BOGORPLUS.ID - Pemerintah Kabupaten Serang melalui Dinas Lingkungan Hidup (DLH) mengambil langkah serius menyusul laporan berulang mengenai perubahan warna air Sungai Ciujung yang menghitam. Penyelidikan mendalam ini bertujuan untuk memastikan sumber dan tingkat keparahan pencemaran yang terjadi di sungai vital tersebut.
Pada Selasa (23/6/2026), tim dari DLH Kabupaten Serang turun langsung ke lapangan untuk melaksanakan pengambilan sampel air. Tindakan ini dilakukan di empat lokasi berbeda, mencakup area hulu dan hilir sepanjang aliran Sungai Ciujung.
Penyelidikan ini tidak hanya berfokus pada kondisi air saat ini tetapi juga melakukan perbandingan komprehensif dengan data historis. Instansi terkait berencana menganalisis data kualitas air sungai selama kurun waktu lima tahun ke belakang untuk melihat tren yang terjadi.
Bagja Saputra, Sekretaris Dinas LH Kabupaten Serang, menjelaskan bahwa pemeriksaan laboratorium akan mencakup berbagai parameter penting. "Macam-macam yang diteliti, (seperti) keasaman air, termasuk kandungan mineral yang tidak seharusnya," ujar Bagja Saputra.
DLH saat ini sedang dalam proses mengkaji status terkini Sungai Ciujung berdasarkan temuan sampel dan data historis yang telah dikumpulkan. Evaluasi ini krusial untuk menentukan apakah ada kemajuan atau justru kemunduran signifikan dalam kualitas lingkungan sungai.
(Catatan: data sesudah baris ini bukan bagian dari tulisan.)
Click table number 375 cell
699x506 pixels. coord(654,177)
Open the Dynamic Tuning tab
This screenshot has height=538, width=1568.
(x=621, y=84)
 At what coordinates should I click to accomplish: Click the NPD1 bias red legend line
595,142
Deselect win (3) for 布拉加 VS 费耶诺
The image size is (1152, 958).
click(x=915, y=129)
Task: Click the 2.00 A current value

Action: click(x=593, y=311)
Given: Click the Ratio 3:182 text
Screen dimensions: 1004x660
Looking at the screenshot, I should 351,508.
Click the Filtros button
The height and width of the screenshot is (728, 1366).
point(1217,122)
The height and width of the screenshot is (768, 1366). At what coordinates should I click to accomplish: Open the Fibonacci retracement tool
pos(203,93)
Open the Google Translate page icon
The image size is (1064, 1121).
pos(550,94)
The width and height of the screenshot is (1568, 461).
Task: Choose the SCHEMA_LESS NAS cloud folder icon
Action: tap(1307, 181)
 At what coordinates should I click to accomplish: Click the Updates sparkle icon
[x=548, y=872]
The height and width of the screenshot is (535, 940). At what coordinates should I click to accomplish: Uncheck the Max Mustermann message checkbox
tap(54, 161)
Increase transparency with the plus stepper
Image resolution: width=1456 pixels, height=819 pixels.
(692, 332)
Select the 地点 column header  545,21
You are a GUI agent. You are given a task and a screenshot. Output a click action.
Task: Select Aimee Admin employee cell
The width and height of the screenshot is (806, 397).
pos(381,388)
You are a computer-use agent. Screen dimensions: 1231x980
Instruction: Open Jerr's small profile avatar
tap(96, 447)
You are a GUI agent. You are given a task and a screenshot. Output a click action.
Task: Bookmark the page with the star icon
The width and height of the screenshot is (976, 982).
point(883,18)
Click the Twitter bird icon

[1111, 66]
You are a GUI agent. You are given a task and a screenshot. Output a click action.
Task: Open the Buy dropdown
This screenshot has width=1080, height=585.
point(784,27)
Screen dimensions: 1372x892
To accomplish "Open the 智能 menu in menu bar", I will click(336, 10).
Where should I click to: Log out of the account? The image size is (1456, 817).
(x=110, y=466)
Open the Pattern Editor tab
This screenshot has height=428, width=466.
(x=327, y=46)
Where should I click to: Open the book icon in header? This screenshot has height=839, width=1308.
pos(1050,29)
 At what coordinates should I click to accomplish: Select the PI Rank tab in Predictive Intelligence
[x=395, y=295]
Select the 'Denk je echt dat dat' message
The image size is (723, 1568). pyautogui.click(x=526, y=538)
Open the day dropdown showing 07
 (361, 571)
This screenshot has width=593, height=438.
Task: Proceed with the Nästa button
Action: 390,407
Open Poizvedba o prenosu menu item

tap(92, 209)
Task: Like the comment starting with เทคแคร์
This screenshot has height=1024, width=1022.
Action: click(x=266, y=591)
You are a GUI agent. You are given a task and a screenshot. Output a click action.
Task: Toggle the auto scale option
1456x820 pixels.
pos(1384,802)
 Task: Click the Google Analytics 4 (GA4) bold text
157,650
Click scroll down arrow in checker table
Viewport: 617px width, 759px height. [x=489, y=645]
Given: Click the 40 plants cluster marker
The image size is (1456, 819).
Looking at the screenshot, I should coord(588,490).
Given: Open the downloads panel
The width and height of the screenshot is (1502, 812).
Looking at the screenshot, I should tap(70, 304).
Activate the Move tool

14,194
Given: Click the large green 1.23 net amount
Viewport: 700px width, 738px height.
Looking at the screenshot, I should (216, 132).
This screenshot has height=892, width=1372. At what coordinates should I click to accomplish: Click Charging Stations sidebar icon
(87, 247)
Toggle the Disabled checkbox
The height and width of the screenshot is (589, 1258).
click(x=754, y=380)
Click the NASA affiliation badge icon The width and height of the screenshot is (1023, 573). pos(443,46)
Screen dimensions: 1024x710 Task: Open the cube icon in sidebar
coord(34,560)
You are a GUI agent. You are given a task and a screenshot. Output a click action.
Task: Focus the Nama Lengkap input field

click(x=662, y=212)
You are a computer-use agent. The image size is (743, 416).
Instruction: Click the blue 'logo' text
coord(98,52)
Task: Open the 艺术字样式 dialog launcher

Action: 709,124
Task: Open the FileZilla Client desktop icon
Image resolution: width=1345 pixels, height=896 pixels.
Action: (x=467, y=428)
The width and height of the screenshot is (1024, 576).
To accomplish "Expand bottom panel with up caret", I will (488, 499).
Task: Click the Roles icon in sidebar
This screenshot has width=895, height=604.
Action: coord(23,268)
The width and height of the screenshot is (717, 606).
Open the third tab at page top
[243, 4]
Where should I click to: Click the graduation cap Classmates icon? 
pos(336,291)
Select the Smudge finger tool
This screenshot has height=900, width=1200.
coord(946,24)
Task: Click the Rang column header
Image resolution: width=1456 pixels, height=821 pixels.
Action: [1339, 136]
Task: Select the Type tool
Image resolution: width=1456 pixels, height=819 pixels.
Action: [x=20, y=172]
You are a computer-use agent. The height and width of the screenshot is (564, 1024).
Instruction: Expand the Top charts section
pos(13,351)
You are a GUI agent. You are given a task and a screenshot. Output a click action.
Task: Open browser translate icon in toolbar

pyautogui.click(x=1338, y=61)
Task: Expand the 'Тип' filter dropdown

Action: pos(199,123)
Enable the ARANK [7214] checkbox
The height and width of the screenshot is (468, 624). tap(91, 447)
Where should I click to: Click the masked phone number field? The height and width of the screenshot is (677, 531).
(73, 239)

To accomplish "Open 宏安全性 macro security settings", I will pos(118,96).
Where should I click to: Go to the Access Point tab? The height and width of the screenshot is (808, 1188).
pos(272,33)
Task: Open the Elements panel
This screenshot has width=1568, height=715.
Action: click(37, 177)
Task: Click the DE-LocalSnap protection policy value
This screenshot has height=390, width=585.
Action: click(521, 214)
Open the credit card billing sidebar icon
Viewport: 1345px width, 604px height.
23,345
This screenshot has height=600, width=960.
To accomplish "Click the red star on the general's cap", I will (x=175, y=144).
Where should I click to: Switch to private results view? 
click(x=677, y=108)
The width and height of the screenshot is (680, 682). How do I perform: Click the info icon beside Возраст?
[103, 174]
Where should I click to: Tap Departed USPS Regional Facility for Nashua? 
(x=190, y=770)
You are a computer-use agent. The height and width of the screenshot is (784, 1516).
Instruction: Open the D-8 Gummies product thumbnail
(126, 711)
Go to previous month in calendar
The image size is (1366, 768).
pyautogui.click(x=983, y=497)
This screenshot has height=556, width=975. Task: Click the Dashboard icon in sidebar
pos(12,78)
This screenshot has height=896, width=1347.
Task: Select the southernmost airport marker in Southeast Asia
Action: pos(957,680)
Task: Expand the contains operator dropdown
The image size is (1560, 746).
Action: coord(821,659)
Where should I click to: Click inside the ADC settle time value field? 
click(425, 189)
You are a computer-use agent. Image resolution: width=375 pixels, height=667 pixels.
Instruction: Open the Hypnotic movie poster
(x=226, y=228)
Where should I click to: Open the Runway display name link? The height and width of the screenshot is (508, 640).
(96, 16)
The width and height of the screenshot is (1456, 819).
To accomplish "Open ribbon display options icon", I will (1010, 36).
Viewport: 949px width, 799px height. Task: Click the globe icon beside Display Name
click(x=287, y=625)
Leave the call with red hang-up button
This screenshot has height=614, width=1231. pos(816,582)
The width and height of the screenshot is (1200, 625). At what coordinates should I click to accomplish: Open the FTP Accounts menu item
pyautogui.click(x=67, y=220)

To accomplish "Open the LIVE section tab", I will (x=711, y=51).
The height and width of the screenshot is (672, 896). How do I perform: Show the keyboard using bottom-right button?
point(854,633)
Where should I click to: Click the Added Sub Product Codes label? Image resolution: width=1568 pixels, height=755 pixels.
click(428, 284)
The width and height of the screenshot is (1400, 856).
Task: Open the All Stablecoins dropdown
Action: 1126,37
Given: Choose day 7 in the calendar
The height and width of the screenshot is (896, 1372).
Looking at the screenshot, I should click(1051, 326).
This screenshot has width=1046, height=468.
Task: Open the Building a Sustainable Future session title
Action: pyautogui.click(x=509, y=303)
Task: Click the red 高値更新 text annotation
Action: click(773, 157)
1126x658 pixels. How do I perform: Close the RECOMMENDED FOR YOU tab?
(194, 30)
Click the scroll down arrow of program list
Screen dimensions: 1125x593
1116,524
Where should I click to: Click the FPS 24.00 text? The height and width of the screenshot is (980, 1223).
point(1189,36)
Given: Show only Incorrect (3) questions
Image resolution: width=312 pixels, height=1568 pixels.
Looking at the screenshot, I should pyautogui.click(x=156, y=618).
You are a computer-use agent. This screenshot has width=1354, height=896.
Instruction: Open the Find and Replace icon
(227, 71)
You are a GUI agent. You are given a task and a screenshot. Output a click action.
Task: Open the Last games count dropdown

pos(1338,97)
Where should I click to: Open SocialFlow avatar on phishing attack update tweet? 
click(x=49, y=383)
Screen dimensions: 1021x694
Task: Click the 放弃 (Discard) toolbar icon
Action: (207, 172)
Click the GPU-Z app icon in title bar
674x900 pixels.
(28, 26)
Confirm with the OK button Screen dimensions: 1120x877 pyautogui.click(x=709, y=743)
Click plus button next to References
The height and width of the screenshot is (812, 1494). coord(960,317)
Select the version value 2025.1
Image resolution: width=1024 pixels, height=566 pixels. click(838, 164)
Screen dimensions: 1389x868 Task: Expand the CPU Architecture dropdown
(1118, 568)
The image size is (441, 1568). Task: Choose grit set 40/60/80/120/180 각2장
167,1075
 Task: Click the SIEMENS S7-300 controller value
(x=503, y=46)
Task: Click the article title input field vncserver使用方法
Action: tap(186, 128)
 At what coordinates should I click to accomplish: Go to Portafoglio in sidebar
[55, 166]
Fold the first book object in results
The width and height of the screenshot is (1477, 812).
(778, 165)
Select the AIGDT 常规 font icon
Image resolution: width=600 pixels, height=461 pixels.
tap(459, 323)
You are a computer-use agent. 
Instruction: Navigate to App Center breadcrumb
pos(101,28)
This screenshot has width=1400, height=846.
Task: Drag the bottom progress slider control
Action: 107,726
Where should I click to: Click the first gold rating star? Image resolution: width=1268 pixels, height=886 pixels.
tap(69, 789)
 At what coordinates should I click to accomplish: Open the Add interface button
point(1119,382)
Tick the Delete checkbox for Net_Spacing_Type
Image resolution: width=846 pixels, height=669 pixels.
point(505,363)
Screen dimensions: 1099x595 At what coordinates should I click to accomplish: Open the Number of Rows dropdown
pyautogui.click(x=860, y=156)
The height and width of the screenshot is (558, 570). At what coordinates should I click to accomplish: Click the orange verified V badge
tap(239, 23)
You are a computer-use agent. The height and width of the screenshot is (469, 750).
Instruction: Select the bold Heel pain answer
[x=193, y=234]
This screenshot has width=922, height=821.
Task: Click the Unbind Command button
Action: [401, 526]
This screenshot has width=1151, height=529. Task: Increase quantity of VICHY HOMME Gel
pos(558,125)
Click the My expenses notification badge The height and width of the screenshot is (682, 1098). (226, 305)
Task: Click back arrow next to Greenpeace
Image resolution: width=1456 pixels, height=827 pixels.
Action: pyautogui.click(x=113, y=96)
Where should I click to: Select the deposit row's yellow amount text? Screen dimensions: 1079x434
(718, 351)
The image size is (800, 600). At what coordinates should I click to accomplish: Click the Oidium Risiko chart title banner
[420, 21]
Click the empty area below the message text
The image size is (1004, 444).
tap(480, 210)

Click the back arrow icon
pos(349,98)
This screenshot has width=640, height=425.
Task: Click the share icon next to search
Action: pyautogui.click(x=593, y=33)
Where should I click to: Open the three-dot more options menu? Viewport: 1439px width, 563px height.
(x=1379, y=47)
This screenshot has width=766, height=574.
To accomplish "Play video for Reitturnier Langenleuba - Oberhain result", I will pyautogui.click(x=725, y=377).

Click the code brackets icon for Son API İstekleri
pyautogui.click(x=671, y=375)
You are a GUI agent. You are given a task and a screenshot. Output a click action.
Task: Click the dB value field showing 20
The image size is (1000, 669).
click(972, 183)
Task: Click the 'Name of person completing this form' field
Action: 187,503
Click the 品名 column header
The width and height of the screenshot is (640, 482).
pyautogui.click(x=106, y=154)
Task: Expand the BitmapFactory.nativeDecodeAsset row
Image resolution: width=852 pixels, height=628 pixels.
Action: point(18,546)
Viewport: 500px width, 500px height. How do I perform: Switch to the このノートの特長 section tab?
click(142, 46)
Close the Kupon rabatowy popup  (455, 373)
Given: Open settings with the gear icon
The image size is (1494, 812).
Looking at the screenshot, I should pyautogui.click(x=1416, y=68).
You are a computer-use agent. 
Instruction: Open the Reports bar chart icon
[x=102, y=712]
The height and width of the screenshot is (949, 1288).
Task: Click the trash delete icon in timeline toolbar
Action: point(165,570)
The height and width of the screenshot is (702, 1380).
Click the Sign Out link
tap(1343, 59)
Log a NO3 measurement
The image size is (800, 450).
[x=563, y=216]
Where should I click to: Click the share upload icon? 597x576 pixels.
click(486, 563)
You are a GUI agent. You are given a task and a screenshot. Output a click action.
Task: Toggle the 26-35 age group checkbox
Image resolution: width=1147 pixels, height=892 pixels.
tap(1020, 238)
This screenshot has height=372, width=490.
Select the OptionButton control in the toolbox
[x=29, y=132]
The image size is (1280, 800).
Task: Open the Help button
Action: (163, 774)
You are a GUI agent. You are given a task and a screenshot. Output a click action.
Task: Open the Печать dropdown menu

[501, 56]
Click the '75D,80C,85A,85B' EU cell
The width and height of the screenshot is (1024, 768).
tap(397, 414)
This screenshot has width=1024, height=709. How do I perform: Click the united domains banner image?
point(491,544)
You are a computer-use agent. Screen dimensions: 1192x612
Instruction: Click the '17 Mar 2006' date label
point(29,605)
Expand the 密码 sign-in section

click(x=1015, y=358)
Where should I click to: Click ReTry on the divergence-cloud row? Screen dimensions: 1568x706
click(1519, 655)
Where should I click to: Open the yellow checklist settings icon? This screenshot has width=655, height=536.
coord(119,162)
Bagja Saputra menambahkan mengenai rencana evaluasi jangka panjang tersebut, "Setelah ini, kita lihat dulu status dan kondisi sungainya. Termasuk kita juga akan teliti data lima tahun ke belakang, ada progres atau tidak," kata Bagja Saputra.
Setelah hasil uji laboratorium keluar, langkah selanjutnya adalah memanggil pihak industri yang beroperasi di sekitar area sungai. Pemanggilan ini bertujuan untuk memeriksa secara rinci kelengkapan dokumen Instalasi Pengelolaan Air Limbah (IPAL) milik mereka.
Pihak DLH menegaskan bahwa proses investigasi akan berjalan secara adil dan menyeluruh, tidak hanya menargetkan sektor industri semata. "Kita juga fair. Makanya, kami akan mengecek apakah pencemaran ini mutlak karena industri atau karena limbah domestik," kata Bagja Saputra.
Selain itu, mereka akan mengingatkan para pelaku usaha mengenai kewajiban kepatuhan terhadap regulasi pengelolaan limbah yang berlaku. "Setelah itu, baru kami panggil. Kami akan mengingatkan mereka untuk mengecek dan menunjukkan dokumen, apakah mereka sudah mematuhi aturan atau tidak," kata Bagja Saputra.